A streaming abstraction fits well here. In the simplest form, halo grid points are processed in one (set of) streams, and interior (bulk) grid points are processed in another (set of) streams. Data exchange with neighbors can be initiated once all of the processing in the first set of streams is done. In such a scheme, there's an implicit barrier, waiting for all actions to complete in the first set of streams before any data exchanges start. That scheme can work fine, if the work on the bulk points takes longer than both the work on the halo points and the cost of the data exchange. When that condition holds, having data transfers complete in FIFO order, and not having any special data dependence management is fine. CUDA Streams provides that, and this is what the existing Petrobras implementation does. Being able to have hStreams plug into Petrobras' targetagnostic streaming API enables it to be ported quickly to heterogeneous clusters.

But there's an alternate scheme, that becomes increasingly relevant given the trend towards increasing communication costs on large grids, that may eventually exceed the cost of processing the interior grid points. That can happen when the ratio of halo points to interior points increases, because the subdomain is small, e.g. to fit in constrained memory, or when dealing with very high-order stencils. In that case, we don't want to wait until all halo grid points are processed to start exchanging data. Instead, we want to queue up transfer tasks that depend on the completion of processing of each halo grid point. That involves making those data transfer tasks dependent on the compute tasks.

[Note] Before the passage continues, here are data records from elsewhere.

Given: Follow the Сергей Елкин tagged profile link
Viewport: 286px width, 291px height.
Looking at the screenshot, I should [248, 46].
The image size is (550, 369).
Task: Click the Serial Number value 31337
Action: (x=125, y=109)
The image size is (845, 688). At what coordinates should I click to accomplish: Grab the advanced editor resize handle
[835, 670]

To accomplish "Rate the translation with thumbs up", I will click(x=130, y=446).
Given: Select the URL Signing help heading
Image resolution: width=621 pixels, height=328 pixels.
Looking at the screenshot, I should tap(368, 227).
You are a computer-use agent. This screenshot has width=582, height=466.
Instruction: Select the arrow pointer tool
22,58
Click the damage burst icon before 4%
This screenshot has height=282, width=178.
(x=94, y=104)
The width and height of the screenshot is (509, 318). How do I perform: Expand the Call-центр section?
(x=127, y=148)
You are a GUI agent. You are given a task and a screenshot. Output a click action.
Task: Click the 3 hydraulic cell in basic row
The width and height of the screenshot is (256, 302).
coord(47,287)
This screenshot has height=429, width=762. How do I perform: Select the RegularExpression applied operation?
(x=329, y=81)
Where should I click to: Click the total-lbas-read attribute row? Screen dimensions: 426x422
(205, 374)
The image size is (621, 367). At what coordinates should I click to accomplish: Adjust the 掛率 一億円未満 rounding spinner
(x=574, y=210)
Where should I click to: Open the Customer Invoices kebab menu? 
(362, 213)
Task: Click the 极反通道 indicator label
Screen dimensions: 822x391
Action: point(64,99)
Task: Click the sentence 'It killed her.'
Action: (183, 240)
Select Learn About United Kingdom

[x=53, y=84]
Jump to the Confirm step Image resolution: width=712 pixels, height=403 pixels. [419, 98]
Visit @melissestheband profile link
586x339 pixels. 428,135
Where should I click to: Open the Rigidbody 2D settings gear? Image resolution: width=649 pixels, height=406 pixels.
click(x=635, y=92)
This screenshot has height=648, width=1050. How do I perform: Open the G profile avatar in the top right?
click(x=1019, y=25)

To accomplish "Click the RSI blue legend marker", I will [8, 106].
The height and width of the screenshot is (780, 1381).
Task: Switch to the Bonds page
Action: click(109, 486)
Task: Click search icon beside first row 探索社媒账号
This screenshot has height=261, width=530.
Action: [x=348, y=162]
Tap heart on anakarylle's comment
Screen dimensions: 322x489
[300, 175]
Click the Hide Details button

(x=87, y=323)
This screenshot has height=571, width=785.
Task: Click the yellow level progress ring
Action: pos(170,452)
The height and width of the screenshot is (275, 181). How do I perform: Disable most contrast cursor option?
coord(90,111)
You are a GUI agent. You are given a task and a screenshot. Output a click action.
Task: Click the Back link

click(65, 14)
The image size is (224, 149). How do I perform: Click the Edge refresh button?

A FIFO stream semantic can save the user from having to make those dependences explicit. But if the transfers are to be concurrent with the

computes, they'd need to be in different CUDA Streams, and explicit synchronization would need to be added, since actions are in different streams. This is unnecessary with hStreams. And what if there's load imbalance across the tasks, and some finish earlier than others? In that case, the FIFO semantic promotes ease of use, but a FIFO implementation would inhibit performance. Unlike CUDA Streams, hStreams enables a FIFO semantic and an out of order execution. Thus the data exchange tasks (if MPI is used explicitly as is done at Petrobras today) or even direct, enqueued data transfer actions (if hStreams is used for communication plumbing), can be queued into the same stream as their related computation, and they can get dynamically scheduled, as early as the data is ready. This accommodates 1) slow communication, 2) moredominant communication costs when the ratio of halo points to interior points is high, due to small sub-domains or high-order stencils, and 3) dynamic load imbalance. These two schemes are evaluated and compared below.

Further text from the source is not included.